Task to complete: Count every line in the data below where "tile" occurs, then state that number and nothing more.

Material shown:
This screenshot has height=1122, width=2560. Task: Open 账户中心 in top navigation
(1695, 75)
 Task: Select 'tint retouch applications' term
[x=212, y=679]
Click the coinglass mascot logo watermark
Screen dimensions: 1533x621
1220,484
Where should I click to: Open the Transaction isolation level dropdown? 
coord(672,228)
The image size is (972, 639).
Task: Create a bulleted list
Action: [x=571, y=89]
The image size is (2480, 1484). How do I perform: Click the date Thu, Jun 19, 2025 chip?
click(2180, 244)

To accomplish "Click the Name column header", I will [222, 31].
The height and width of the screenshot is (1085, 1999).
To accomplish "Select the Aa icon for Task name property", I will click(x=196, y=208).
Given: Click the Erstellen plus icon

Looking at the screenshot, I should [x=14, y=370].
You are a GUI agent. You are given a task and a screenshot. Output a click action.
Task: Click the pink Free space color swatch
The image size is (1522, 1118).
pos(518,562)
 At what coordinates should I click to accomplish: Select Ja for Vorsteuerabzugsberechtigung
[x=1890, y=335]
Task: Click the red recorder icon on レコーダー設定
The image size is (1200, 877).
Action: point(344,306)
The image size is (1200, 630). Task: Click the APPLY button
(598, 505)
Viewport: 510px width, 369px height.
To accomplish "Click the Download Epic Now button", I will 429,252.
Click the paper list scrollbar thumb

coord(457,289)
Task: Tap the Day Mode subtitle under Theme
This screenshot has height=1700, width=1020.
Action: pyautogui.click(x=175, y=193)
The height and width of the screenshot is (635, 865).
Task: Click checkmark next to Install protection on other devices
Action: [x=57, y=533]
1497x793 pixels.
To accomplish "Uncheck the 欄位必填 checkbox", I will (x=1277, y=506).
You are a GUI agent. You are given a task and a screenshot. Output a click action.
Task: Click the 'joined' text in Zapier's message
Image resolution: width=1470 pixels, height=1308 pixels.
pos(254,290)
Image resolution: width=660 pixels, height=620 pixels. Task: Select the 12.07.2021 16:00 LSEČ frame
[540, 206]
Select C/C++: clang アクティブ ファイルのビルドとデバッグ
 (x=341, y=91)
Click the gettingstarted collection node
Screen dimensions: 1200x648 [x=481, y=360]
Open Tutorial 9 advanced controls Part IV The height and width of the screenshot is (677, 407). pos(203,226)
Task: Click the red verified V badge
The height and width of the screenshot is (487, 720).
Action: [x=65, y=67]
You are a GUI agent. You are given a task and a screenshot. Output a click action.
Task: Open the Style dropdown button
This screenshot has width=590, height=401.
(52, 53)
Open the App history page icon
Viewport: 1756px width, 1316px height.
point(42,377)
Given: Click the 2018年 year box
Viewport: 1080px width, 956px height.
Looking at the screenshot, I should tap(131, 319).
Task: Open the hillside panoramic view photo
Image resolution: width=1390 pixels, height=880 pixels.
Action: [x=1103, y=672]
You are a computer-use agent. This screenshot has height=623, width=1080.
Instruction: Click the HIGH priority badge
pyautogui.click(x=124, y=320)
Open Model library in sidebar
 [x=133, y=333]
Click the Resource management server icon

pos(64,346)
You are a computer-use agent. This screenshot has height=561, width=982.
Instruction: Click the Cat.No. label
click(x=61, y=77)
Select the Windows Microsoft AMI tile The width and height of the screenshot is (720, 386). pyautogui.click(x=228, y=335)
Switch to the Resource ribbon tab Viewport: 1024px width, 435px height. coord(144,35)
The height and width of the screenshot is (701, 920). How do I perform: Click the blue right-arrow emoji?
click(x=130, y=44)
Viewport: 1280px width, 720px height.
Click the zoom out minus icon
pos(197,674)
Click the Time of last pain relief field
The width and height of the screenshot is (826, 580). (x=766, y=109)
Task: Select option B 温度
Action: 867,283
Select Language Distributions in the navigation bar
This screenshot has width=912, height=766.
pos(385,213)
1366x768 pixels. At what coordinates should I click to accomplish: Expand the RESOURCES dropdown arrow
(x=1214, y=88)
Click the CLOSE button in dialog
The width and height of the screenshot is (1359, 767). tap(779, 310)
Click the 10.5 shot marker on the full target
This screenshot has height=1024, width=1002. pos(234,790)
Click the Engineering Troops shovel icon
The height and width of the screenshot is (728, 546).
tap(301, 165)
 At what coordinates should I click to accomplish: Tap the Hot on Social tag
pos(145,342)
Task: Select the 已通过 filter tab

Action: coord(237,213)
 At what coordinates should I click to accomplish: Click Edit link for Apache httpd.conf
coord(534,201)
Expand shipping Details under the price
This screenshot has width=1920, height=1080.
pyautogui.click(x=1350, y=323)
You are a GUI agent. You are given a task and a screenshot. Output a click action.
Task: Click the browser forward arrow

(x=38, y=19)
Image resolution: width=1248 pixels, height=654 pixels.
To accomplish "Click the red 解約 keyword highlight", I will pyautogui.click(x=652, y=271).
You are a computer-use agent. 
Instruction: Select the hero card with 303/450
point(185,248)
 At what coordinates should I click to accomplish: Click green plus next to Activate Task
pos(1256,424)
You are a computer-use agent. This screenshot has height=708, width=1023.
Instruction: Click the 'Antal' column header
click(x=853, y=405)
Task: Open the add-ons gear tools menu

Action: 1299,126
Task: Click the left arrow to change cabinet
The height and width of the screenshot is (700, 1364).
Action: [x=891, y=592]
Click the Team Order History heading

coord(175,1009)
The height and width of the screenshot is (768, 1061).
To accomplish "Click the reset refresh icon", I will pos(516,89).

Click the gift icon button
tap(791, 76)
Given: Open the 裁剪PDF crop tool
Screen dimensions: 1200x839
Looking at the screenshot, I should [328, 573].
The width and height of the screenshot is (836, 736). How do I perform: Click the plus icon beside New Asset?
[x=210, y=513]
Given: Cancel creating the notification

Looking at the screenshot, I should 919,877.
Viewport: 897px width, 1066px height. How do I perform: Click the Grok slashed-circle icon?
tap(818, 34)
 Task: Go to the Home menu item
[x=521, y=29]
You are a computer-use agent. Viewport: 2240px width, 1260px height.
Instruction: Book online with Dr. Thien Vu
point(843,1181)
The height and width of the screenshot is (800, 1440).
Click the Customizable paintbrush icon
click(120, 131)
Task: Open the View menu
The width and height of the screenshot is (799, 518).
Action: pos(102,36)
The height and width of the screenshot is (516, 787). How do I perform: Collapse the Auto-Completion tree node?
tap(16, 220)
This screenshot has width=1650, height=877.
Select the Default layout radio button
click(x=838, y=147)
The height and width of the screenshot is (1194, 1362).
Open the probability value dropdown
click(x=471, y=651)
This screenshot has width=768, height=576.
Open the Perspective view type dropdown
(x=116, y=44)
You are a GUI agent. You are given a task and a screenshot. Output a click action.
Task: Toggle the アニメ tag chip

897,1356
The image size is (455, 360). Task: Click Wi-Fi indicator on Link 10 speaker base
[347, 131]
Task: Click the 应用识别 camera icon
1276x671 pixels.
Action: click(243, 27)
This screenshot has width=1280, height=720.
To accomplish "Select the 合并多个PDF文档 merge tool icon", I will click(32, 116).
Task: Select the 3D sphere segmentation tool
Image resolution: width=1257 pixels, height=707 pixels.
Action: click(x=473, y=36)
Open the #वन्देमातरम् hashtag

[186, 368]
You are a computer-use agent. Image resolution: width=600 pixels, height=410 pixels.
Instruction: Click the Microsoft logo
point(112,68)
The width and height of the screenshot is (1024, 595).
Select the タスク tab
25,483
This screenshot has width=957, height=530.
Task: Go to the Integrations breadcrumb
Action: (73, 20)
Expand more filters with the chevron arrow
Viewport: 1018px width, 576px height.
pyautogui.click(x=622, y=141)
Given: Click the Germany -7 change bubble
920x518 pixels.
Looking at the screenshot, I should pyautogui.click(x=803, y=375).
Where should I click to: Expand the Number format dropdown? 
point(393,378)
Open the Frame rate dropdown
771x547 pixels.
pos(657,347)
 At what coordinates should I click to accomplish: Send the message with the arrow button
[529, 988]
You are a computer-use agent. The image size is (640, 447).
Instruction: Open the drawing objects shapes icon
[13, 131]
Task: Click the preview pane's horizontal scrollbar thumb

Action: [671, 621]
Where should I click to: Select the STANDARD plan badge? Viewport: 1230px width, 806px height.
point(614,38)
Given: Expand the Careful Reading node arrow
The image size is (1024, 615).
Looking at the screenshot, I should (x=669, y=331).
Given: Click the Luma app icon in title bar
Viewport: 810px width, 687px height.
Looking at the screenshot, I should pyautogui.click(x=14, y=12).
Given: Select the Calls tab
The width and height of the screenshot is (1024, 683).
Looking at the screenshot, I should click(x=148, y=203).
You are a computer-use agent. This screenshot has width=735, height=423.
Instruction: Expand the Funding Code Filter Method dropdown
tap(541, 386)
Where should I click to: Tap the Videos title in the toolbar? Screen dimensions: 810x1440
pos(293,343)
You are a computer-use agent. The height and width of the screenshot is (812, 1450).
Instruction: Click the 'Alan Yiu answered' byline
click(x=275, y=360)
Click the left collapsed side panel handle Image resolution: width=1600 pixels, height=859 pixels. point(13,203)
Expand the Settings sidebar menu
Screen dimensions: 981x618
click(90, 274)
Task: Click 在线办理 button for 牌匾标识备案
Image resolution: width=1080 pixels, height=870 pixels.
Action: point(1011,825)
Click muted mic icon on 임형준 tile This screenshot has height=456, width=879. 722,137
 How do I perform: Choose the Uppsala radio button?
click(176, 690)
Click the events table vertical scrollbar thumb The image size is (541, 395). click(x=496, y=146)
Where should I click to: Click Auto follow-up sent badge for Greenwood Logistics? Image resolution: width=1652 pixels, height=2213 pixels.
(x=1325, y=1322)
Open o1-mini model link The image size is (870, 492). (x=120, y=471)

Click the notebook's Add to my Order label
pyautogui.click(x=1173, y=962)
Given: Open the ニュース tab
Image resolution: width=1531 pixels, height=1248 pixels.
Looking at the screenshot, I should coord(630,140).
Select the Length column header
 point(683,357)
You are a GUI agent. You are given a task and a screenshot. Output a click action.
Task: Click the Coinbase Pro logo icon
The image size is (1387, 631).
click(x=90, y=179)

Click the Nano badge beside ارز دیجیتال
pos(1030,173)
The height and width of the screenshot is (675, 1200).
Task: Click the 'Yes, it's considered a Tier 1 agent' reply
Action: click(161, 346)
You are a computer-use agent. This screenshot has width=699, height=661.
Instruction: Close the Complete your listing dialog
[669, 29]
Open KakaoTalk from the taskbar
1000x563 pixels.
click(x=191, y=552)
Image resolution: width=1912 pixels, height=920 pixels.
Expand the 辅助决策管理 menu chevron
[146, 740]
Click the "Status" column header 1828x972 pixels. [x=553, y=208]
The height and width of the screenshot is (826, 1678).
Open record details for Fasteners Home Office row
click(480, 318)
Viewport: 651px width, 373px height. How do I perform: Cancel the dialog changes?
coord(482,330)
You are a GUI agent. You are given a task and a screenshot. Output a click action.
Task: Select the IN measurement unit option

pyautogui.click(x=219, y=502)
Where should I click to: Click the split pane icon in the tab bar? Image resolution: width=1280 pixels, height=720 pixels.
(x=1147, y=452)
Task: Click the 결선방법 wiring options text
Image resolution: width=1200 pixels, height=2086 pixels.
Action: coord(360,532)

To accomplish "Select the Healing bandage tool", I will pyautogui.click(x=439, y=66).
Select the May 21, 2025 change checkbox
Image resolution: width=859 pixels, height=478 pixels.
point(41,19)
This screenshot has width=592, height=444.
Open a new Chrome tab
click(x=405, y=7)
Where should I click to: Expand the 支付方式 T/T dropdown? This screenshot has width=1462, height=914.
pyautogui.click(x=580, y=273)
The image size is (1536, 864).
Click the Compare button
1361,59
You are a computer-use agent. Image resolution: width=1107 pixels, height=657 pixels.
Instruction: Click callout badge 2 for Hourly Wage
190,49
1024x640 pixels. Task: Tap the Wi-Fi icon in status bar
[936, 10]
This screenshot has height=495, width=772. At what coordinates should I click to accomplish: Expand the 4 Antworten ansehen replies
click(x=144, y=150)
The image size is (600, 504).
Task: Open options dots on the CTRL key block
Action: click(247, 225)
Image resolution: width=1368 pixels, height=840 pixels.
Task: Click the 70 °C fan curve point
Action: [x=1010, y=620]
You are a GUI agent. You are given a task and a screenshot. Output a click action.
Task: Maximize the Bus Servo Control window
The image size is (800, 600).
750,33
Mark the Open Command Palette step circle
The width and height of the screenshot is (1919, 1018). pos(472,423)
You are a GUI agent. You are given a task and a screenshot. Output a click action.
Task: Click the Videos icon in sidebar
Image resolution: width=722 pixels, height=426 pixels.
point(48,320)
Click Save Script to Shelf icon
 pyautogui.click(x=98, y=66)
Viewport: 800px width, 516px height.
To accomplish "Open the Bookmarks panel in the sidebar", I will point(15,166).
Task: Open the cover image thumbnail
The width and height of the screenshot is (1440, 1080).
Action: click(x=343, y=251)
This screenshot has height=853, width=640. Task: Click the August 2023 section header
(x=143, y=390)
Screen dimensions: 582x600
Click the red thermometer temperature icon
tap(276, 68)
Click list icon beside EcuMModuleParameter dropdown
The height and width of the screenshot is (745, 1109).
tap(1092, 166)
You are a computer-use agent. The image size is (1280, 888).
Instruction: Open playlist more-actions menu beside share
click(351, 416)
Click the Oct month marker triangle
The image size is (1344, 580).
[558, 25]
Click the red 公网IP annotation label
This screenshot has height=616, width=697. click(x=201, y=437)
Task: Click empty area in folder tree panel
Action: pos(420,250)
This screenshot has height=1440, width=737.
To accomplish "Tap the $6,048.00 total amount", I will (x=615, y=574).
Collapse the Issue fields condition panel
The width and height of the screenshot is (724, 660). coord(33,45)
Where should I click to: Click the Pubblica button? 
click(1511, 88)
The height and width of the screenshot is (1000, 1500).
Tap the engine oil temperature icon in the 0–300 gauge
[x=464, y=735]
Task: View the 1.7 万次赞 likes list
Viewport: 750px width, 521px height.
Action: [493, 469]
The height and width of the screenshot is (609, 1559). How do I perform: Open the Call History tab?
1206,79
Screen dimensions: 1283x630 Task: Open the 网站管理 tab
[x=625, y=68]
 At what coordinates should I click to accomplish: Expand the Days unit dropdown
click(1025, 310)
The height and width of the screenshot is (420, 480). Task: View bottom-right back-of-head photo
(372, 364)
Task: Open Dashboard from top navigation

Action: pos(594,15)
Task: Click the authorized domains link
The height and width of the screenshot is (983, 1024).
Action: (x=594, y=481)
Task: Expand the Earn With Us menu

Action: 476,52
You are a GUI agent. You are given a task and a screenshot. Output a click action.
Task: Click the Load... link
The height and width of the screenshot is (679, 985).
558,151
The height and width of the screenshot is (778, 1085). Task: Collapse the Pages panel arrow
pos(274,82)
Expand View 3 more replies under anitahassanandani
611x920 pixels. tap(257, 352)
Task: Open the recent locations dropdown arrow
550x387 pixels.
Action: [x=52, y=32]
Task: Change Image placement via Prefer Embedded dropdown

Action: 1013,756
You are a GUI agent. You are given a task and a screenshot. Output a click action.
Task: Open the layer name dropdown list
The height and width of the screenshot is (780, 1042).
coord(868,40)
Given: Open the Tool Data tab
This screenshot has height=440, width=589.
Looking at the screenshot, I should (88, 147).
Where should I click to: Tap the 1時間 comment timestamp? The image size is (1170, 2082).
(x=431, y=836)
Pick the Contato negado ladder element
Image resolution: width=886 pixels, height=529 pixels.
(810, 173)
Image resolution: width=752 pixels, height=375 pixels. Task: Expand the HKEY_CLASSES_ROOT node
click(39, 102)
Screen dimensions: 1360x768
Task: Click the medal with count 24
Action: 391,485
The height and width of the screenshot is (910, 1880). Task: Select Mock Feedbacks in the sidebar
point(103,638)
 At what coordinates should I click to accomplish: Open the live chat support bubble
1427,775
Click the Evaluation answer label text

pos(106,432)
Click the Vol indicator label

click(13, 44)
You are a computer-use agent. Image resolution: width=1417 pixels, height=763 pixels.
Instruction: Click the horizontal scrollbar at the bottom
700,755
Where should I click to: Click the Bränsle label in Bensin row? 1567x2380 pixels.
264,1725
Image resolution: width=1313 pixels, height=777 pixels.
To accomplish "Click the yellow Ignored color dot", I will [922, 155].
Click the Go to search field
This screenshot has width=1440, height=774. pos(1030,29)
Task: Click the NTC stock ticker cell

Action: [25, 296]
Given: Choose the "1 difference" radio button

Solution: 2